The Model 002 was withdrawn on December 15, 1992. IBM stated the replacement product was the 6262–022, with the proviso that two 6262-022s may be needed to replace one 4248–002.

=== IBM 6262 ===
The 6262 is smaller and quieter than earlier printers. For instance it produces 57 dB versus 64 dB for the 4245.

- It uses 64% of the footprint compared to the 4245-012 or 4245–020.
- It operates at 58 dB versus 64 dB for the 4245–020.
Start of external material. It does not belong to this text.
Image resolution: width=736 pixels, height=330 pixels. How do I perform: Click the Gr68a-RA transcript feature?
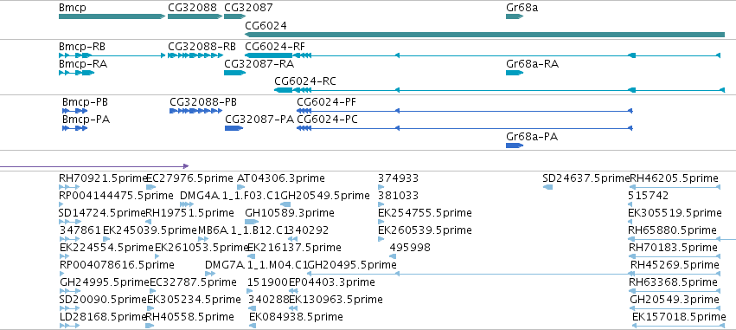pyautogui.click(x=515, y=73)
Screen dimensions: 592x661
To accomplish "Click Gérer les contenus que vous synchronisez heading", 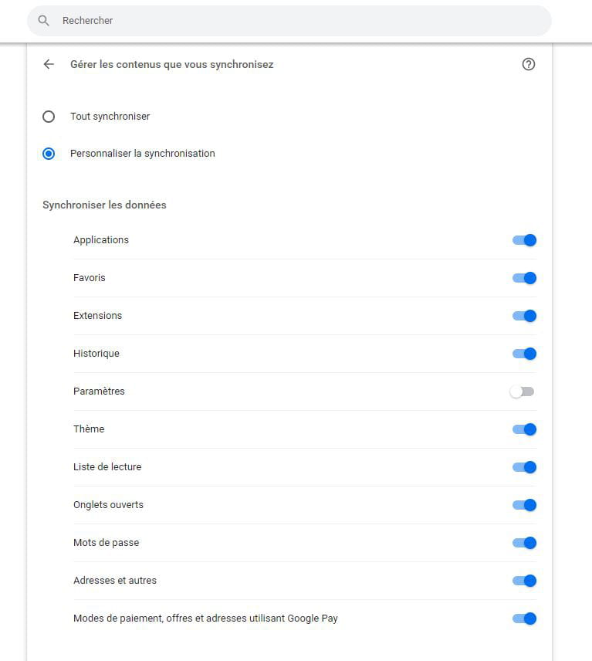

It offers three types of print band which affected speed based on the number of characters in the character set:

| Character Set | Model x22 (lpm) |
|---|---|
| 48 | 2200 |
| 64 | 1840 |
| 94/96 | 1410 |

There are several models:

IBM 6262 Models
|  | Attachment | Speed (lpm) | Announced | Planned Availability | Withdrawal Date | Width (mm) | Depth (mm) | Height (mm) | Weight (kg) |
|---|---|---|---|---|---|---|---|---|---|
| A12 | parallel/Serial | 1200 | August 28, 1990 | August, 1990 | September 14, 1994 | 1000 | 850 | 1360 | 290 |
| D12 | Coax | 1200 | February 2, 1988 | March 25, 1988 | September 14, 1994 | 1000 | 850 | 1360 | 290 |
| P12 | Dataproducts Parallel | 1200 | October 24, 1989 | November 24, 1989 | September 14, 1994 | 1000 | 850 | 1360 | 290 |
| T12 | Twinax | 1200 | February 2, 1988 | March 25, 1988 | September 14, 1994 | 1000 | 850 | 1360 | 290 |
| 014 | Channel | 1400 | February 2, 1988 | July 1988 | September 14, 1994 | 1000 | 850 | 1360 | 301 |
| A14 | parallel/Serial | 1400 | August 28, 1990 | August, 1990 | September 14, 1994 | 1000 | 850 | 1360 | 301 |
| D14 | Coax | 1400 | February 2, 1988 | July 1988 | September 14, 1994 | 1000 | 850 | 1360 | 301 |
| P14 | Dataproducts Parallel | 1400 | October 24, 1989 | November 24, 1989 | September 14, 1994 | 1000 | 850 | 1360 | 301 |
| T14 | Twinax | 1400 | February 2, 1988 | July 1988 | September 14, 1994 | 1000 | 850 | 1360 | 301 |
| 022 | Channel | 2200 | October 24, 1989 | November 24, 1989 | June 30, 1999 | 1000 | 850 | 1360 | 360 |
| A22 | parallel/Serial | 2200 | August 28, 1990 | August, 1990 | June 30, 1999 | 1000 | 850 | 1360 | 360 |
| D22 | Coax | 2200 | October 24, 1989 | November 24, 1989 | June 30, 1999 | 1000 | 850 | 1360 | 360 |
| P22 | Dataproducts Parallel | 2200 | October 24, 1989 | November 24, 1989 | June 30, 1999 | 1000 | 850 | 1360 | 360 |
| T22 | Twinax | 2200 | October 24, 1989 | November 24, 1989 | June 30, 1999 | 1000 | 850 | 1360 | 360 |

==== Replacement product ====
The replacement product for the 6262 was effectively the IBM 6400, which is not a hammer based printer. It instead was a line matrix printer.

== Universal Character Set feature ==
Starting with the 1403 model 2 attached to the IBM 2821 Control Unit, most of IBM's hammer-based printers (Note: The 370, 407, 716, 717, 718, 719, 720, 730 and 7400 do not support UCS. The 3270 printers (e.g. 3284, 3286, 3287, 3288, 4224) did not support UCS, however, some of them supported Programmed Symbol Sets (PSS), a similar facility with a very different interface.) were equipped with the Universal Character Set (UCS) feature.

IBM provided software support for impact printers with interchangeable print elements, e.g., chains, trains. The control unit has a UCS buffer containing the code point for each position of the print element. The control unit can optionally fold lower case letters to upper case for printing elements that have no lower case letters.

The software can load the UCS buffer with the UCS Load commands (CCW operation codes) 'FB'x (no folding) and 'F3'x (folding).